The first half was mostly a defensive battle, with each team earning a few minor chances, though the Eagles mostly controlled the run of play. Boston College’s Margo Carlin finally broke the silence with 30 seconds left in the second quarter, knifing through the NU defense and flipping a shot past goalkeeper Florin Marcussen to take a 1-0 lead at halftime.
The Eagles were able to hold off Northwestern until Bente Baekers found her 28th goal of the season off a penalty stroke early in the fourth, having earned a foul call thanks to her stick being blocked as she wound up to take a shot on an odd-man rush.
Late in the fourth, the game seemed to be winding down, which would send the Wildcats to their seventh overtime contest of the season (BC still has not seen an extra session this year, which would have seemingly given NU the advantage).
But the Eagles garnered the game-winning goal with just 1:06 to play off their fifth penalty corner of the contest. The initial shot came from Sky Caron, and what appeared to be a diving tip in from Elizabeth Warner drove it into the back of the cage for her fourth goal of the season, by far her biggest.
With just over a minute to play, the Wildcats could not recover, and Boston College came away with the win to advance.
In following the trends of this season, Baekers was the driving force for the Wildcats with four shots and one goal on the day. Marcussen charted four saves, and first year Alia Marshall stood out along with senior Saar de Breij in the attack, often using their explosiveness to flip the field in vital situations coming off of extended pressure from Boston College.

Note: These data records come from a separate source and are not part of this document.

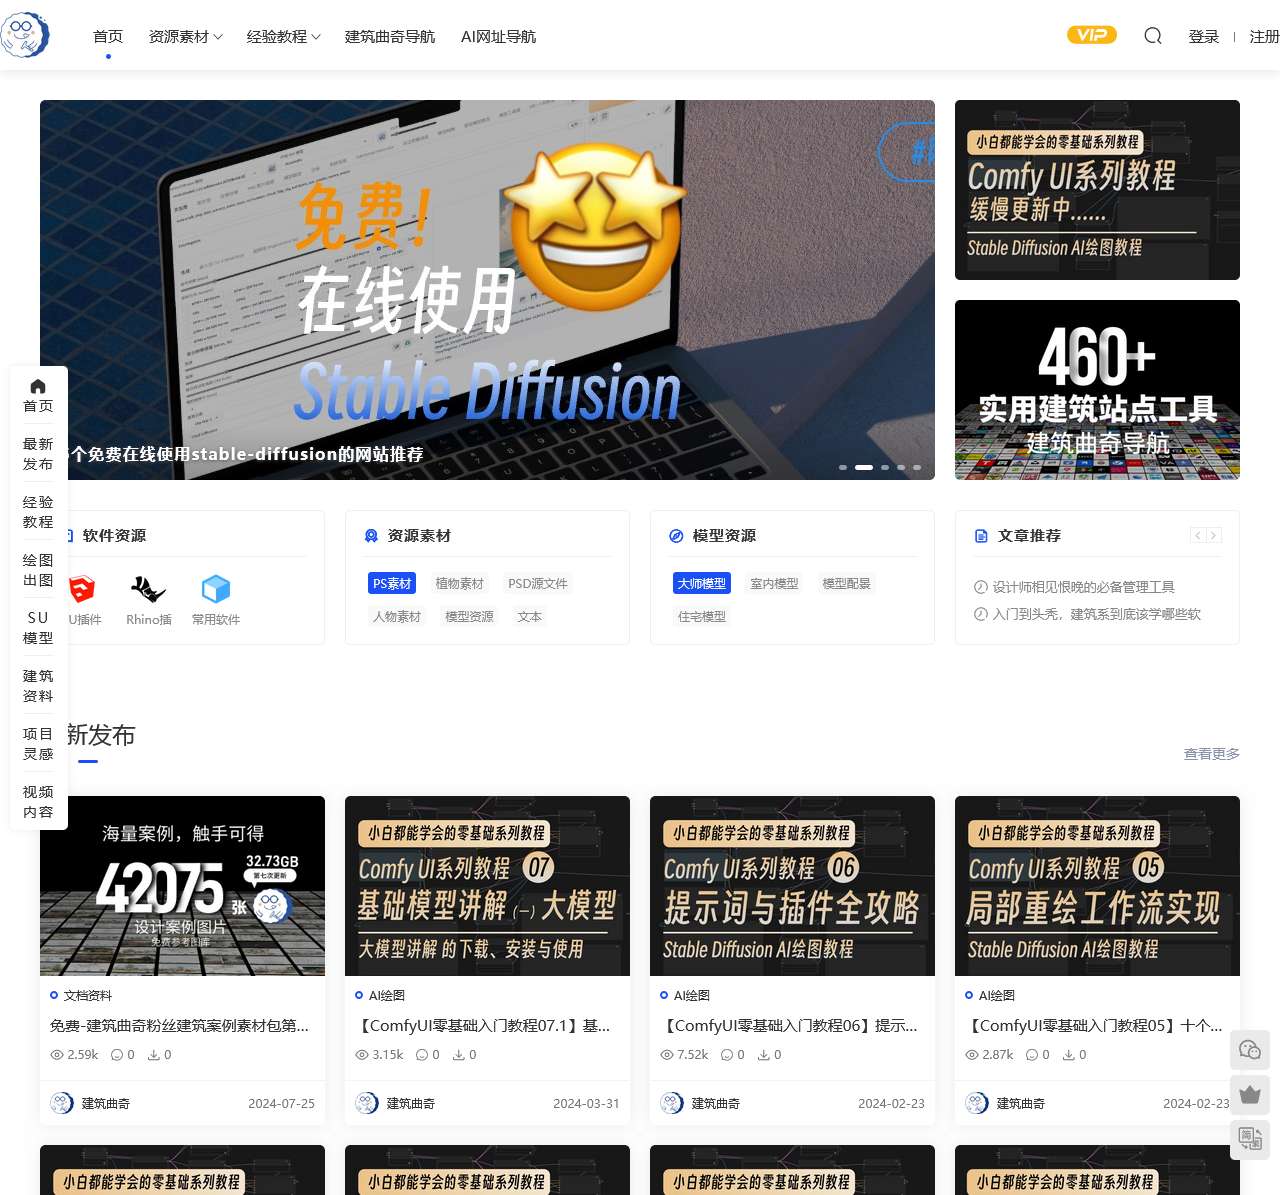The height and width of the screenshot is (1195, 1280).
Task: Click the WeChat floating icon at right
Action: pos(1250,1049)
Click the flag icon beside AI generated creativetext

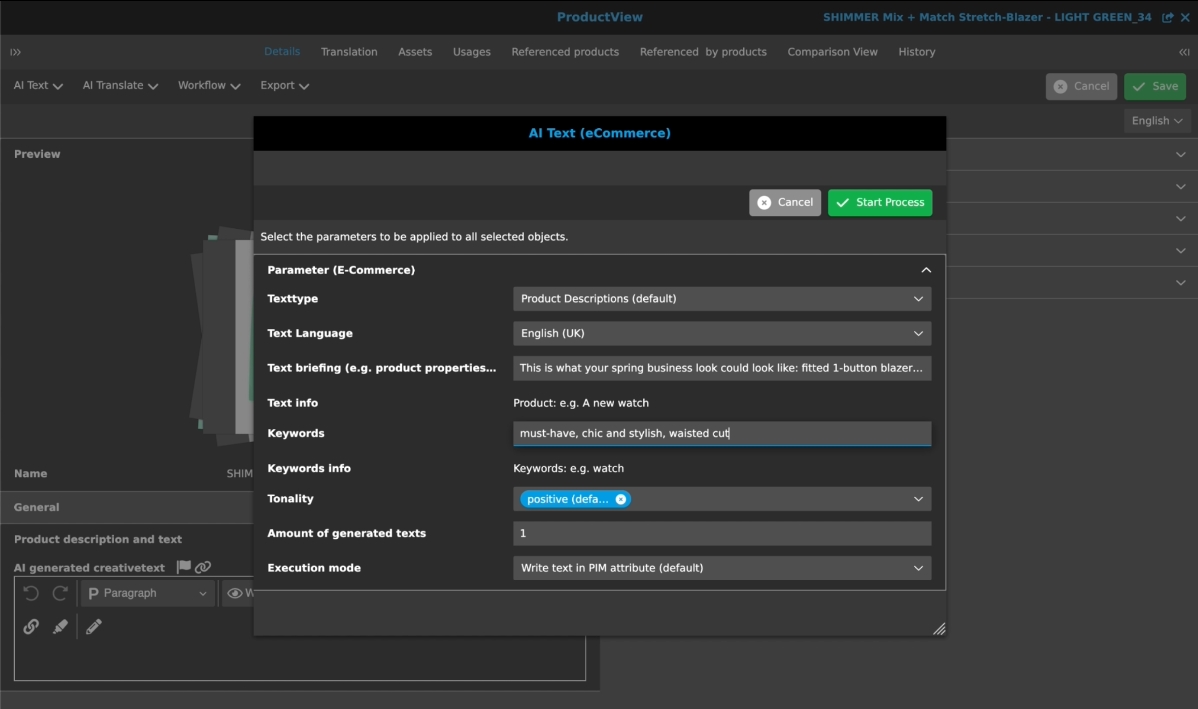(184, 567)
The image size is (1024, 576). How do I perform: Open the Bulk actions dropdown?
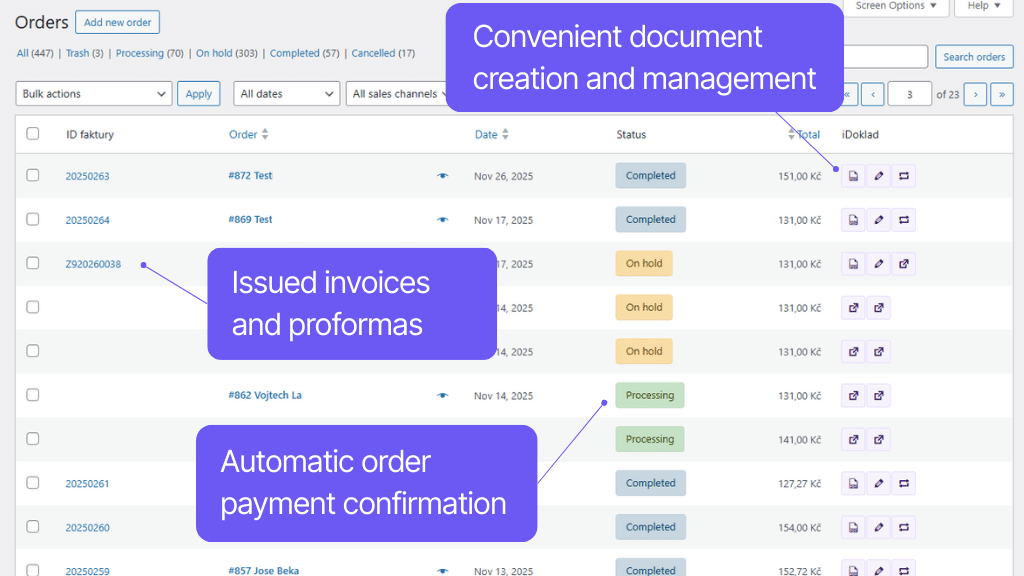tap(93, 93)
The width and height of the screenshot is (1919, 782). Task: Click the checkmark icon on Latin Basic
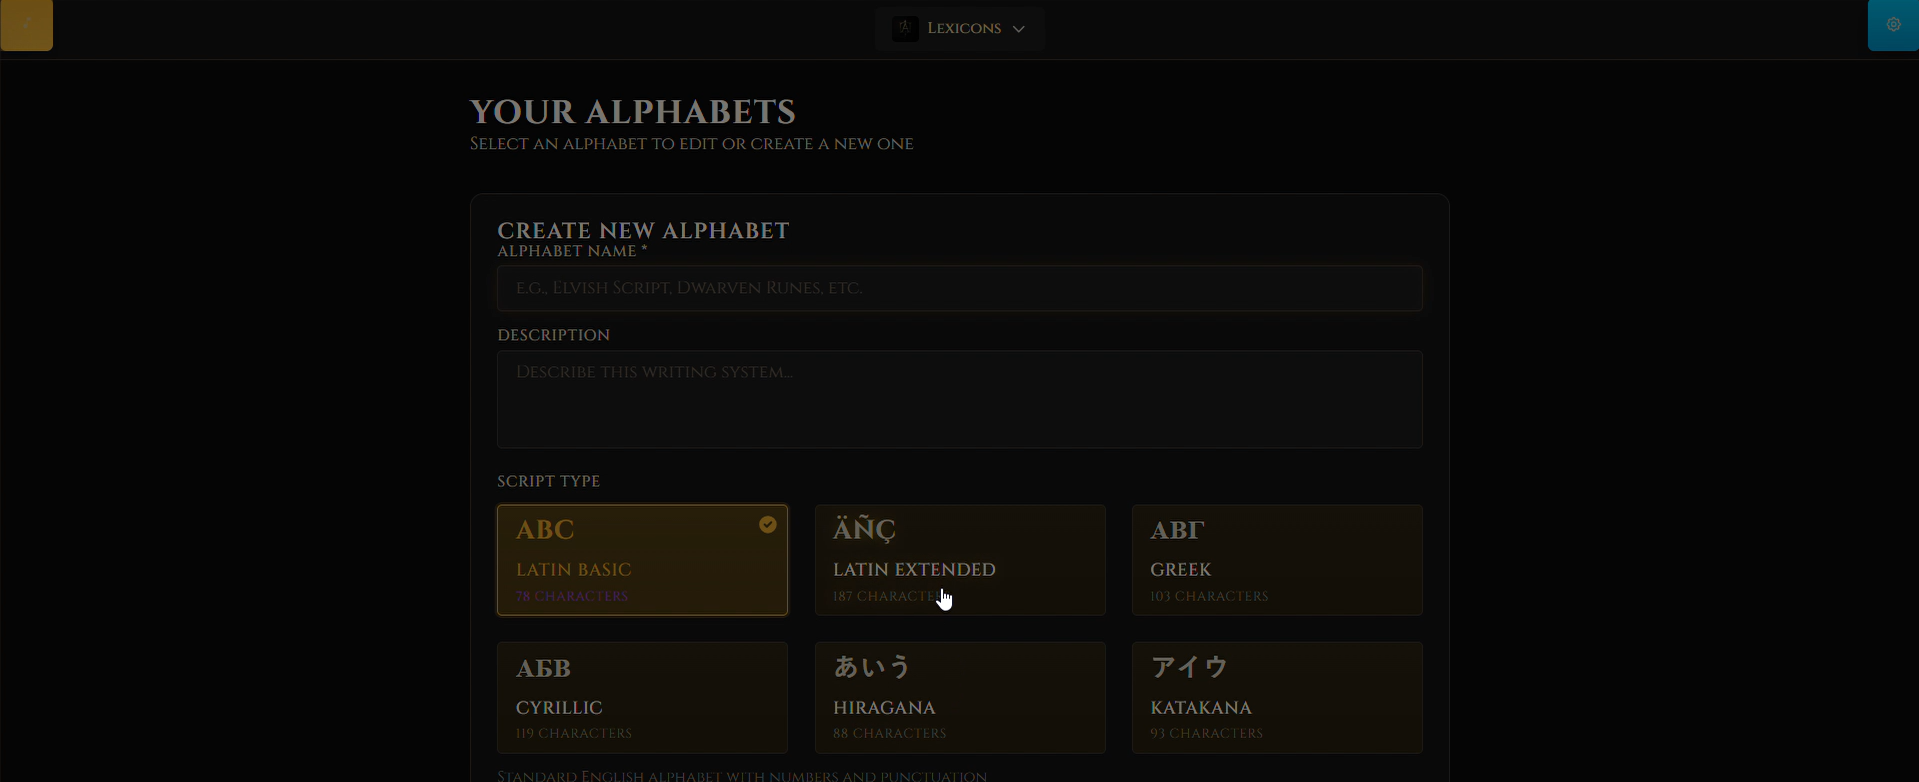click(x=767, y=525)
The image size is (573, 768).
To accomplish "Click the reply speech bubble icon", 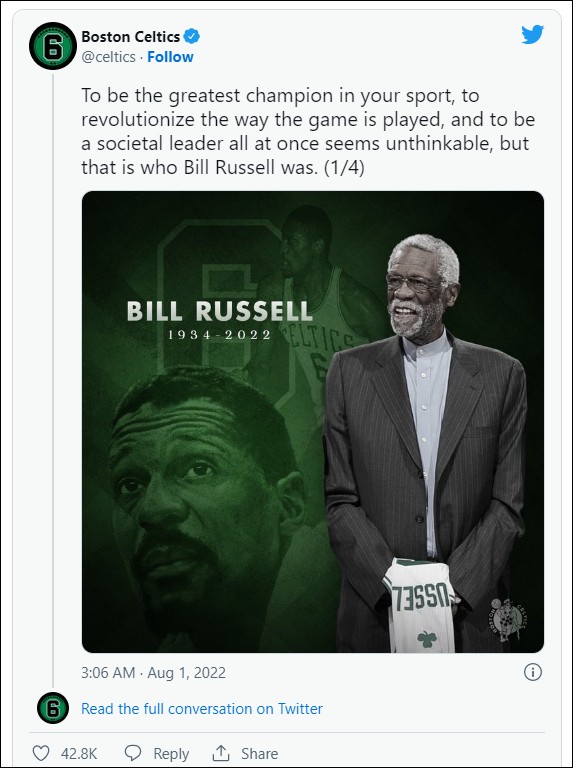I will tap(133, 753).
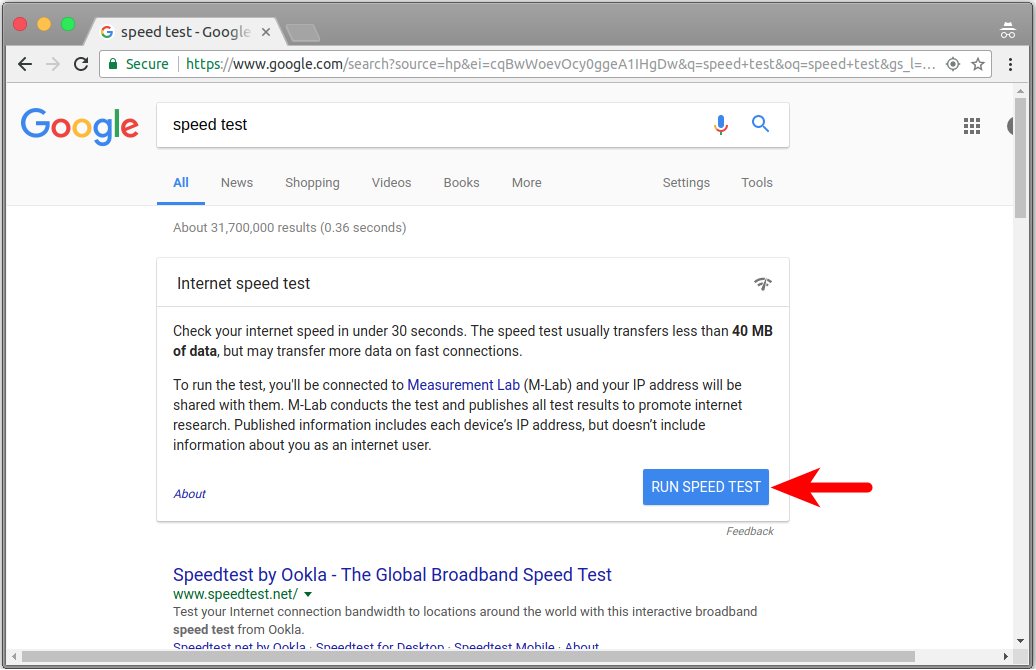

However, one of the defining stats — one that ultimately decided the game — was Northwestern’s two corners (both of which came in the final five minutes) compared to the five of BC.
While Northwestern may have ended its season sooner than it would have liked, Tracey Fuchs’ squad had a remarkable showing in 2019, reaching the exclusive 18-team tournament for the second time in three years and continuing the program’s consistent positive momentum under her leadership.
Though they lose some important pieces, the young team certainly has a remarkable future ahead.